*** Opening of TASK INPUT ***

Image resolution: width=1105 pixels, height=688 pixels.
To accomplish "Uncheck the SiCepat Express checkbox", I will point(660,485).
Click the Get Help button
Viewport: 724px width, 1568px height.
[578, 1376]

*** Close of TASK INPUT ***

### TASK STATEMENT
Set down the data once more, word for word.

### YOUR SOLUTION
Image resolution: width=1105 pixels, height=688 pixels.
To accomplish "Uncheck the SiCepat Express checkbox", I will point(660,485).
Click the Get Help button
Viewport: 724px width, 1568px height.
[578, 1376]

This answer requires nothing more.